REALITY: Infliximab effective for plaque psoriasis

REALITY: Infliximab effective for plaque psoriasis
REALITY: Infliximab effective for plaque psoriasis

Infliximab is safe and effective for treating psoriasis, results from phase 4 study presented at the 2014 American Academy of Dermatology Annual Meeting indicate.

Neil Shear, MD, University of Toronto and Sunnybrook Health Sciences Centre, Toronto, presented results from the Real-World Assessment of Long-Term Infliximab Therapy for Psoriasis (REALITY) study.

The researchers found that 56.8% of patients with plaque-type psoriasis treated who were treated with infliximab achieved 75% improvement in Psoriasis Area and Severity Index (PASI 75) by week 50.

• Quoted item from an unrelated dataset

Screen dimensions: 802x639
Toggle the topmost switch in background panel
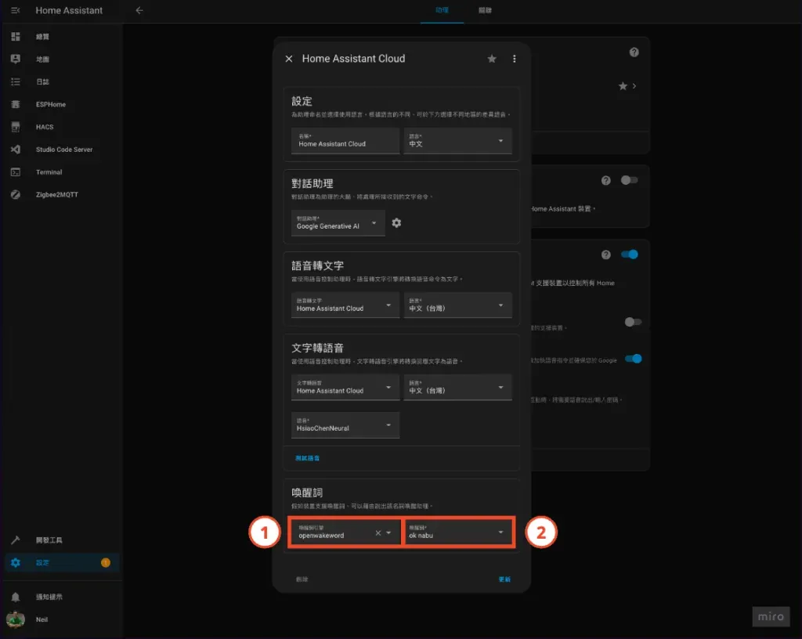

This 50-week analysis of efficacy and safety of infliximab maintenance therapy in patients with plaque-type psoriasis in real-world practice evaluated the efficacy and safety of maintenance infliximab 5 mg/kg. The study also included a 48-week extended treatment phase for a total duration of 98 weeks.

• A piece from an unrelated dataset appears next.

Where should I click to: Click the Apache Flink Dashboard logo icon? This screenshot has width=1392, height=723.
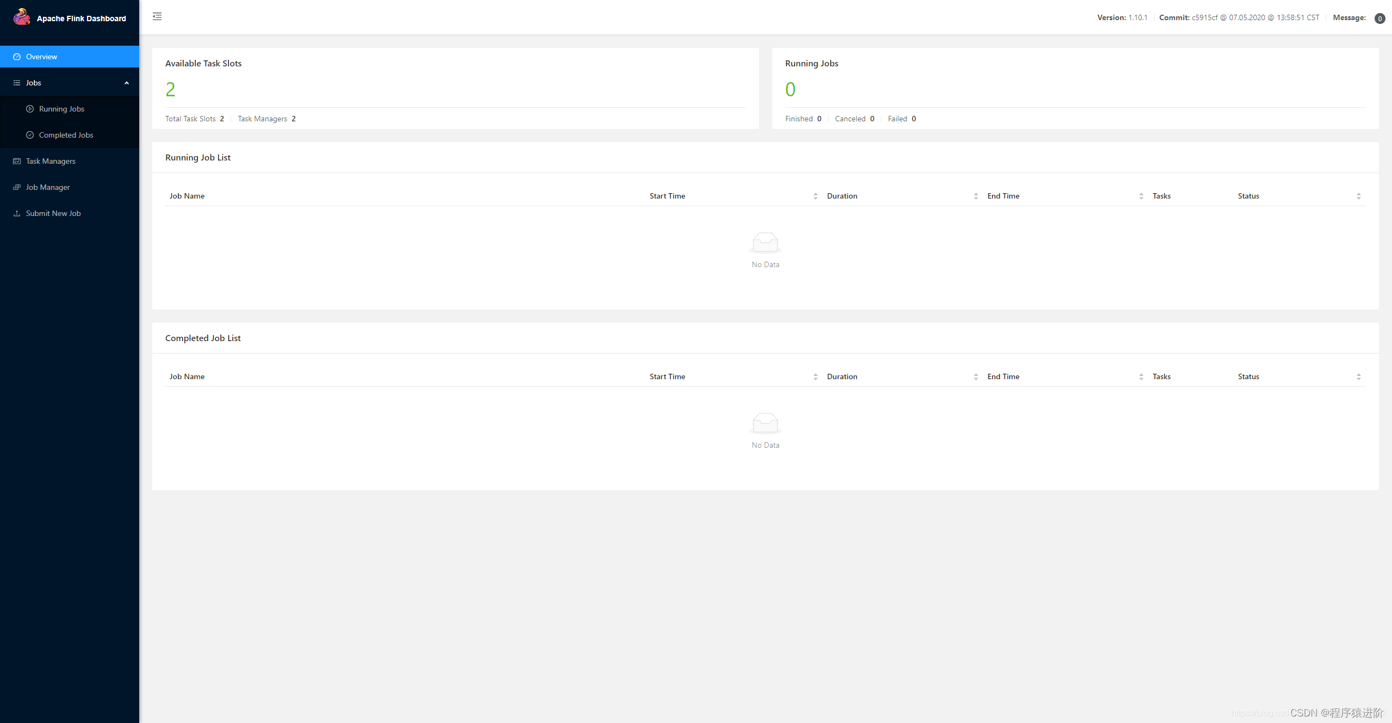(20, 16)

The prospective, observational, open-label, multicenter study involved 660 patients with plaque-type psoriasis. Infliximab was infused per local labeling, with induction doses given at weeks 0, 2 and 6, and maintenance doses given every week. Mean patient age was 46 years; 65% were male.

Mean baseline PASI score was 18.1, and 296 (57%) patients achieved PASI 75 response at week 50 (95% CI: 52.5%-61.0%), according to the findings in the abstract. This response rate at week 50 was higher among the 302 patients without previous treatment with biologic agents (67%) compared with the 219 patients with biologics exposure (43%).

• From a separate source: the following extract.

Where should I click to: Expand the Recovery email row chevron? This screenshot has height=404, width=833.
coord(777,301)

Regarding sustained response rates, 57% of patients with PASI 90 response rate at week 14 had the same rate at 50 weeks. Sixty-five percent of patients with a PASI 75 response rate at week 14 had the same at week 50, and 70% of patients with a 50% response rate at week 14 had the same level of response at week 50.

Infliximab was generally well tolerated; 36% of patients reported adverse events and 8% reported serious adverse events.

Common adverse events included arthralgia and headache (3% each). Four deaths occurred, including one death from lung cancer that investigator considered to be possibly linked to the study drug. Three additional deaths were attributed to cardiac respiratory failure, lung cancer and cardiac decompensation and were considered unrelated to treatment.

References

  1. Shear N. Abstract #P8353. Presented at: AAD 2014; March 21-25, 2014; Denver.

Disclosure: Merck Sharp & Dohme Corp sponsored this study.